La stratégie d'Hoya a payé. En cassant les prix, le japonais a doublé en cinq ans sa part de marché en France, atteignant 13 %. Jusqu'à ce que les inondations survenues à l'automne 2011 en Thaïlande n'interrompent, durant six mois, la production de l'usine phare de Hoya. Obligeant le groupe à injecter l'équivalent de trois à quatre ans d'investissements dans ses onze sites de production européens. Le temps que l'activité revienne à la normale, les opticiens ont dû s'approvisionner ailleurs. Un coup dur pour la division Vision Care (875 millions d'euros de chiffre d'affaires en 2010) de Hoya, troisième entité d'un groupe reconnu dans les composants optiques et les endoscopes. « Les flux de production venant de Thaïlande nous permettaient d'avoir un avantage coût, tandis que nos laboratoires de prescription en Europe assuraient une approche commerciale de proximité, explique Hans Werquin, le président de Hoya Vision Care Europe.
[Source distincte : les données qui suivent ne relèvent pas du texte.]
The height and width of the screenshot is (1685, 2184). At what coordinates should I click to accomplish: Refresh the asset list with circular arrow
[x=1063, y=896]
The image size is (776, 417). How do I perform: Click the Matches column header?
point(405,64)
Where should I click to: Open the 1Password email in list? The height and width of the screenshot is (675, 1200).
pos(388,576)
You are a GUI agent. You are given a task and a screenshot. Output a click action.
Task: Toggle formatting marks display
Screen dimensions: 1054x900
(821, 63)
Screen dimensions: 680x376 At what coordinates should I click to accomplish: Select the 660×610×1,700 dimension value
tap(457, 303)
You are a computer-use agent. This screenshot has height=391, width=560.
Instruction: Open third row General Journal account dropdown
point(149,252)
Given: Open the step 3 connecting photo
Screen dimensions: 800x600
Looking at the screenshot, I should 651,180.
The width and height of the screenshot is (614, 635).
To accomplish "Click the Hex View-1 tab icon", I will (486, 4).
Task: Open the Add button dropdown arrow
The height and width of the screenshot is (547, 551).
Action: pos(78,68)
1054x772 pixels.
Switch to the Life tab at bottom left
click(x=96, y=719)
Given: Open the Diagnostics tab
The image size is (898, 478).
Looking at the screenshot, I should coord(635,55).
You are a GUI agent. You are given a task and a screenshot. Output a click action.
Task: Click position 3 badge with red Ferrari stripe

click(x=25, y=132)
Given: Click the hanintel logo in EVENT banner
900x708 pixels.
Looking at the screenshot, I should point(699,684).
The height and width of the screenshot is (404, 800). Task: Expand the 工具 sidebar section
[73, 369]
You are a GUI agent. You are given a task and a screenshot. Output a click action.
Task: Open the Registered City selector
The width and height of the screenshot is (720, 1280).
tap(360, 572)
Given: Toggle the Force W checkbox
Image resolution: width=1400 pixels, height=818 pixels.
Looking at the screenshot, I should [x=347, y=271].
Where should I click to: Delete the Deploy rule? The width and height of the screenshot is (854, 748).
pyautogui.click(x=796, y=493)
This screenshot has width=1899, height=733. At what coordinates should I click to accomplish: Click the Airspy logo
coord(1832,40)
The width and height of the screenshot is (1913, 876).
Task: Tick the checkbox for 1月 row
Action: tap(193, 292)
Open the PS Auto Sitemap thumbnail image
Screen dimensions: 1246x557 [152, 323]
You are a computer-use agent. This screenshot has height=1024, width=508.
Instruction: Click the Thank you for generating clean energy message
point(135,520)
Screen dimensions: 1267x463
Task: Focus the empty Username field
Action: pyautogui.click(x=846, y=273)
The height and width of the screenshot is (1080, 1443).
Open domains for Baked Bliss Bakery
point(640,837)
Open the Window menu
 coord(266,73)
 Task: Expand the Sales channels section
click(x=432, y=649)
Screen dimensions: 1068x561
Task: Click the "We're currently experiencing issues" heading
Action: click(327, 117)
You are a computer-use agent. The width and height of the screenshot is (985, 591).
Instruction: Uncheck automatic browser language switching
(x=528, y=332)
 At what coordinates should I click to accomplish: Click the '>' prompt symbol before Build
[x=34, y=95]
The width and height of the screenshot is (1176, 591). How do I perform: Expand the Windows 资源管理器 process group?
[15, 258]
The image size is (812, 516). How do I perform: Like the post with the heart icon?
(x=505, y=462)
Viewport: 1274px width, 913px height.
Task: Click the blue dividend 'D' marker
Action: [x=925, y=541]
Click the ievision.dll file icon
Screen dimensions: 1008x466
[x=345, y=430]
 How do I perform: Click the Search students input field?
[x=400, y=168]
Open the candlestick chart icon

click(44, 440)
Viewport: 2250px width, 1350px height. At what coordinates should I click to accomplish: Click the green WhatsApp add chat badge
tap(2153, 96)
Mais nous développons des plans commerciaux ambitieux pour faire revenir les clients partis. » Sa chaîne de production a été rééquilibrée grâce à de gros investissements pour faire de son usine hongroise le site numéro un d'Europe. Pour contrer Essilor, Hoya s'est aussi lancé dans la croissance externe, avec le rachat, en avril, de son partenaire brésilien.